- **Exercise**
Convert the records, from the line with "Image resolution: width=833" up to and including the last line of the records, into a Markdown table with the columns Row and Text. Number each line in Row and skip blank lines.

- **Input**

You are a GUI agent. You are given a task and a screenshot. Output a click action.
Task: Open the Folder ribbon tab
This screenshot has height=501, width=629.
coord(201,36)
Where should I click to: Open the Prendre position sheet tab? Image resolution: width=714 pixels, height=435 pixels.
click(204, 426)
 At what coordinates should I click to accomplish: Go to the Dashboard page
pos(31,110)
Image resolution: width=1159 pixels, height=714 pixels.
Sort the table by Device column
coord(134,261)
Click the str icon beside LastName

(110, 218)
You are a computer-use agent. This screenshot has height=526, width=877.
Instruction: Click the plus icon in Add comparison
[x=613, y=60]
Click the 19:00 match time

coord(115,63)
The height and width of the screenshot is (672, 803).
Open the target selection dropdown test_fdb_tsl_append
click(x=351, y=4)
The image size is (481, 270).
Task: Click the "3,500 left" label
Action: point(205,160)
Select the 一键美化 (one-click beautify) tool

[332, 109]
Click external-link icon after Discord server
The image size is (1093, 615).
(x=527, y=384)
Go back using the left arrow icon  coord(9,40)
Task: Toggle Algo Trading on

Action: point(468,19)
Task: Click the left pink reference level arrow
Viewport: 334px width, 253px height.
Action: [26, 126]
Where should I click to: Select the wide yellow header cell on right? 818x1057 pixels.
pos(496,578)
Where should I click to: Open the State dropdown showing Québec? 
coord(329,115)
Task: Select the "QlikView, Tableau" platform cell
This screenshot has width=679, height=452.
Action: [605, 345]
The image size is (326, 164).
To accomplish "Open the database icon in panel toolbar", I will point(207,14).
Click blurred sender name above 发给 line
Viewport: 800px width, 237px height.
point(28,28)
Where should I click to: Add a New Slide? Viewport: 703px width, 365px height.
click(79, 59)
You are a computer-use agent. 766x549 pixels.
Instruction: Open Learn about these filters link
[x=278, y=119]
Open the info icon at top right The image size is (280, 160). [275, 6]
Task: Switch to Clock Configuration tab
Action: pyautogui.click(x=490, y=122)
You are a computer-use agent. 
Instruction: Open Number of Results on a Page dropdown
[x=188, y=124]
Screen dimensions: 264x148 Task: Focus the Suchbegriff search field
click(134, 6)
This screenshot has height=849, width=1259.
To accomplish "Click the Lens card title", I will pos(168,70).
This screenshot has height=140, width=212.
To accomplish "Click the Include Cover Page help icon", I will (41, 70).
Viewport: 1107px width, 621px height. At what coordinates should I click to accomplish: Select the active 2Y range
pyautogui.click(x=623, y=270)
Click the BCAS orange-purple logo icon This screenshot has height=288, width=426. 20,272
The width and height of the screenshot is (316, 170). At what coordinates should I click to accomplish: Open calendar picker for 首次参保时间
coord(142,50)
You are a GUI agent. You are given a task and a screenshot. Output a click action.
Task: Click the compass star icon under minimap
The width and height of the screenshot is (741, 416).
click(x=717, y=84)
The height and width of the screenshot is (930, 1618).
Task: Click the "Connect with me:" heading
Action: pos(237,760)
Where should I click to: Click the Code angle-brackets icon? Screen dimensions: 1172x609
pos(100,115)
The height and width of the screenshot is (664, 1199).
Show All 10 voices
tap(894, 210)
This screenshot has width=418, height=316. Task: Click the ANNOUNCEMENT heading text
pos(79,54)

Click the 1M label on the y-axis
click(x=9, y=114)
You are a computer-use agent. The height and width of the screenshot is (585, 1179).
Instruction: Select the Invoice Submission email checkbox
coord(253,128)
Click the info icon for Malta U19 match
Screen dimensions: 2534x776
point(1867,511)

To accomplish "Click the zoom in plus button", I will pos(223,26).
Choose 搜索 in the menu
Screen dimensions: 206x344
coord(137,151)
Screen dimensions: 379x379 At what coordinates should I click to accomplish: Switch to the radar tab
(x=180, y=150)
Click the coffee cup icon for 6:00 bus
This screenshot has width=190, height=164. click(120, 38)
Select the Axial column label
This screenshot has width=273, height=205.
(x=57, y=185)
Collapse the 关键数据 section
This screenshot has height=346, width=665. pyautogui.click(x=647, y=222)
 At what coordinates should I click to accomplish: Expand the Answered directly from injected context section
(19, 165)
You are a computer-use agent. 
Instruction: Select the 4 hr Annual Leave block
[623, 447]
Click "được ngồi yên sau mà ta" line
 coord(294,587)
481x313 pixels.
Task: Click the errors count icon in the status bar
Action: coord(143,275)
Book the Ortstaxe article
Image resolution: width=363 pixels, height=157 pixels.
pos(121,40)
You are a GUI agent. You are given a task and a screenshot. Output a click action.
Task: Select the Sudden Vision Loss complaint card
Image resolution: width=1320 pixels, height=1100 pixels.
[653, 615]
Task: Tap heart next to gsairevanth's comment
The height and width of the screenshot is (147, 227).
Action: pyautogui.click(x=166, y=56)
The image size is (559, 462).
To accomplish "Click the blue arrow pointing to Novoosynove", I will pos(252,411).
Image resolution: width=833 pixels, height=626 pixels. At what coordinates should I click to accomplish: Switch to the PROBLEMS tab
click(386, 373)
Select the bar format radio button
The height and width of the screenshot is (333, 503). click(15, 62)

- **Task solution**
| Row | Text |
|---|---|
| 1 | Image resolution: width=833 pixels, height=626 pixels. At what coordinates should I click to accomplish: Switch to the PROBLEMS tab |
| 2 | click(386, 373) |
| 3 | Select the bar format radio button |
| 4 | The height and width of the screenshot is (333, 503). click(15, 62) |